The battle continues to rage between drug companies that are trying to make as much money as possible and insurers trying to drive down drug prices. And consumers are squarely in the middle.
That’s because, increasingly, prescription insurers are threatening to kick drugs off their lists of approved medications if the manufacturers won’t give them big discounts.
CVS Caremark and Express Scripts, the biggest prescription insurers, released their 2017 lists of approved drugs this month, and each also has long lists of excluded medications. Some of the drugs newly excluded are prescribed to treat diabetes and hepatitis.
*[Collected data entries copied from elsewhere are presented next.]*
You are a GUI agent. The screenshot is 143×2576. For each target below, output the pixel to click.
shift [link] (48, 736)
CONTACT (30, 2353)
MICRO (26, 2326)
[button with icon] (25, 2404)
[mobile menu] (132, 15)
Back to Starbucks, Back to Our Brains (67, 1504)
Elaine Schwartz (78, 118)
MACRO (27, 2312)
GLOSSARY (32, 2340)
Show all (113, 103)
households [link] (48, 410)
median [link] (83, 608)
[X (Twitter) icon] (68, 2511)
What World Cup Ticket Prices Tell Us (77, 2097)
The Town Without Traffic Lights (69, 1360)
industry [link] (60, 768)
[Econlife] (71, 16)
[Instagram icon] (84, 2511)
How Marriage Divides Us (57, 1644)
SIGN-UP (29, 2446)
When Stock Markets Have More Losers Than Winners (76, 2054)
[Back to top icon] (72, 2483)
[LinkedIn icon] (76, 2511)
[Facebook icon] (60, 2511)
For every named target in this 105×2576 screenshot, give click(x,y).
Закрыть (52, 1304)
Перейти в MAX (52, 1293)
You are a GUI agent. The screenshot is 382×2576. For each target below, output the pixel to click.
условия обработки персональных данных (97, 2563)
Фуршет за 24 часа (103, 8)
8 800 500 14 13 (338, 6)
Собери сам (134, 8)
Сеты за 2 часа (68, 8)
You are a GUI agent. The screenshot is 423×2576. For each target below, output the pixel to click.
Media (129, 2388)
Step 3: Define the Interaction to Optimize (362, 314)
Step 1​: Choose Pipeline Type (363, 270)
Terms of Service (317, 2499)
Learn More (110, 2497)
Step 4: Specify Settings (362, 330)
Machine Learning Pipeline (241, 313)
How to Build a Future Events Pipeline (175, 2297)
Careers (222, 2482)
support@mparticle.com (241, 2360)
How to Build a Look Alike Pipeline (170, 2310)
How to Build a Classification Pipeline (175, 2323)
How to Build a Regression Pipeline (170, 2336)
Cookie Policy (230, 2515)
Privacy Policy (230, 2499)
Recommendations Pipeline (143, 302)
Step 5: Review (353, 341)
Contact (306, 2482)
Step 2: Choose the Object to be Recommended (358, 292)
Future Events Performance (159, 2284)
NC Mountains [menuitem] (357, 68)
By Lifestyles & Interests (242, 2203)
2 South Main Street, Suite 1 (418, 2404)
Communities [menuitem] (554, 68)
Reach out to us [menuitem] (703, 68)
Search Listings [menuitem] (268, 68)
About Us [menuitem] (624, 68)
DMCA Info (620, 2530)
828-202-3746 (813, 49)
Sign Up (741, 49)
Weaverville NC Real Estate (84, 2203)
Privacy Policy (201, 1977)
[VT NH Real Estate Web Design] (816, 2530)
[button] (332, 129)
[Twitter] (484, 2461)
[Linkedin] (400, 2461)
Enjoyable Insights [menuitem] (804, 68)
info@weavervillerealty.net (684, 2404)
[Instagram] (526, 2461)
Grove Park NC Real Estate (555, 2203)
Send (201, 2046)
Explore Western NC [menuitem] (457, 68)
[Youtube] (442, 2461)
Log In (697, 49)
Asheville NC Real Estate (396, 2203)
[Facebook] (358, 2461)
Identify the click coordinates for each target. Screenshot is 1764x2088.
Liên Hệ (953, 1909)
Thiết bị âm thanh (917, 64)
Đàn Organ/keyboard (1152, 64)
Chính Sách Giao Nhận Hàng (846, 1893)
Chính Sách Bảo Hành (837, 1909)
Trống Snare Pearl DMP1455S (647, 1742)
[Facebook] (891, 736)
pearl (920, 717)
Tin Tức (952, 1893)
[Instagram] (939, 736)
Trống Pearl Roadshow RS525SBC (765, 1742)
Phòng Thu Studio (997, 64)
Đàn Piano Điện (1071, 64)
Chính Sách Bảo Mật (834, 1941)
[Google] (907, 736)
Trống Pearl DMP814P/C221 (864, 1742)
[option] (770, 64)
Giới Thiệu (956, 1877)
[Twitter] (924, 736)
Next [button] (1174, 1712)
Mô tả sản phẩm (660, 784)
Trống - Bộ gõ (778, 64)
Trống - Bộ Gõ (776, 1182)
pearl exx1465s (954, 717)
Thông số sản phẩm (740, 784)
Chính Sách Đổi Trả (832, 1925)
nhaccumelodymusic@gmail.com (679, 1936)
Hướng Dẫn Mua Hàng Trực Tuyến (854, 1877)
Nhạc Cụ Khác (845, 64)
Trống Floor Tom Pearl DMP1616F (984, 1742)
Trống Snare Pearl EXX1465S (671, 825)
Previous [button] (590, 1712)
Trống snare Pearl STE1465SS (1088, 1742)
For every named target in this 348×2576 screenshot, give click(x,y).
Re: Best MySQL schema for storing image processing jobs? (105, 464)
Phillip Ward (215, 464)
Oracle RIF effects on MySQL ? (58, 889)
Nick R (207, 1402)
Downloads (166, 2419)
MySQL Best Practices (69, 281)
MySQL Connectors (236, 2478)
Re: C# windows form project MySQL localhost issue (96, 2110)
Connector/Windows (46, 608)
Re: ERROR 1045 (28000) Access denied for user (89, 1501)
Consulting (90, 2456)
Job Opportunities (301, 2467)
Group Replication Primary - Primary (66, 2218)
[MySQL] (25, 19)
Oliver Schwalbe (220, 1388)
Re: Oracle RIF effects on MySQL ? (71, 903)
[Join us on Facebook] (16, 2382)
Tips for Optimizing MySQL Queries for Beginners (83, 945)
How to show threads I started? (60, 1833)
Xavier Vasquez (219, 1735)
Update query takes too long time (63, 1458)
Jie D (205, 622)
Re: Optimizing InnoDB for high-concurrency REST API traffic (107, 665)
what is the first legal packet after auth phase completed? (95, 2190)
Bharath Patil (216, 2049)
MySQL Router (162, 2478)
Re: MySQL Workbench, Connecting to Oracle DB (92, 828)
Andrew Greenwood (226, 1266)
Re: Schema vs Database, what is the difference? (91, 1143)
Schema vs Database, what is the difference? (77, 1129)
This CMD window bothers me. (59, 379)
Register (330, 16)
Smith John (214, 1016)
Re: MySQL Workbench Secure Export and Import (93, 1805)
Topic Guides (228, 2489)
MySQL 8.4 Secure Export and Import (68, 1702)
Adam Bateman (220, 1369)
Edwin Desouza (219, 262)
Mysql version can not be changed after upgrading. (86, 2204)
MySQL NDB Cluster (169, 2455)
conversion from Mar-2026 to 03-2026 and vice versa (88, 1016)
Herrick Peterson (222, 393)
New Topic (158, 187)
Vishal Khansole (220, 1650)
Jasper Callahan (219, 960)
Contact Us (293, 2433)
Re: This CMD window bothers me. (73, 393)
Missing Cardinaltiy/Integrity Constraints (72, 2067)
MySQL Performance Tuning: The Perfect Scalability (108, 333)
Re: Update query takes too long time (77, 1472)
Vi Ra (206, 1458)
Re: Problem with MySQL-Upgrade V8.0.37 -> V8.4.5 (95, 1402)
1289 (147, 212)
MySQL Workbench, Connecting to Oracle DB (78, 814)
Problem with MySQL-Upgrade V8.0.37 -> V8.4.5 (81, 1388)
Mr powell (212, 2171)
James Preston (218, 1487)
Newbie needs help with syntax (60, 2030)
The CVS list also excludes some cancer drugs, along with Proventil and Ventolin, commonly prescribed brands of asthma inhalers, while Express Scripts has dropped Orencia, a drug for rheumatoid arthritis.
Such exclusions can take customers by surprise, says Lisa Gill, an editor at Consumer Reports‘ “Best Buy Drugs.”
“We’ve talked to dozens and dozens of people who find themselves at the pharmacy counter, shocked to find out that the drug is no longer covered,” she tells Shots. Patients can appeal the decision in individual cases, but that process can be arduous.
CVS Caremark has been the more aggressive of the two prescription insurers, listing roughly 130 drugs on its “we won’t pay” list. Express Scripts lists 85 and has a policy of not banning cancer drugs or mental health medications.
The threat of kicking drugs off their covered lists — which are known as formularies — is a powerful way to drive discounts, says Adam Fein, CEO of the Drug Channels Institute and author of a blog on prescription drug markets.
“Exclusions are one reason why discounts have been growing,” he tells Shots.
Express Scripts and CVS Caremark only started actively using their lists this way in 2012. Both firms claim they’ve already extracted huge savings for their customers: the health insurance companies and private corporations who hire them to manage their prescription drug plans.
CVS says its formulary management will save its customers $9 billion over the next five years.
For 2017, the company has excluded nine drugs that it deems “hyper-inflationary” — defined as “products with egregious cost inflation that have readily available, clinically appropriate and more cost-effective alternatives,” says Carolyn Castel, a spokeswoman for CVS Caremark.
The company specifically looks at drugs whose prices more than triple over three years, Castel says.
Those drugs include three skin creams that combine an over-the-counter ingredient, such as hydrocortisone or aloe, with a generic prescription drug to make a new and expensive brand name medication.
CVS manages prescription coverage for about 75 million people. For the first time in 2017 it is dropping from its list two so-called biologic drugs — the diabetes drug Lantus and Neupogen, a medicine commonly given to patients undergoing chemotherapy to help boost white blood cells and immunity. Instead, the company will pay for alternatives known as biosimilars. It was an important move; because of the way these drugs are made, biosimilars aren’t exact equivalents of the medications they replace.
But that’s part of the strategy of formulary exclusions. The managers of pharmacy benefits pit brand-name drugs that treat the same condition against each other, rather than waiting for generic drugs to come on the market and drive prices down.
Express Scripts covers about 85 million people, according to a recent investor presentation. Spokesman David Whitrap says the company tried to avoid excluding drugs; he recognizes the exclusions are an inconvenience to patients.
“Express Scripts will only ask members to switch their medication if there is a clinically equivalent alternative,” he tells Shots, “and only if that switch delivers a significant cost savings for their employer.”
For patients, the inconvenience can be minor, or it can be a real medical issue.
“From a consumer standpoint, you can wind up with a much bigger headache, with a lot more time invested in trying to sort out your prescriptions,” says Gill.
That’s because when the excluded medications don’t have generic alternatives that pharmacists can substitute automatically, patients have to go back to their doctor to get a prescription for a new drug.
“It’s a tricky trade-off,” says Jack Hoadley, a professor and researcher at Georgetown University’s Institute for Health Policy. “Am I getting enough of a discount to offset the inconvenience?”
Sometimes the drug on the approved list doesn’t work as well for some patients as the one that’s been kicked off.
“You end up having to switch to a drug that your prescriber thinks is less than optimal for treating your particular health condition,” Hoadley says.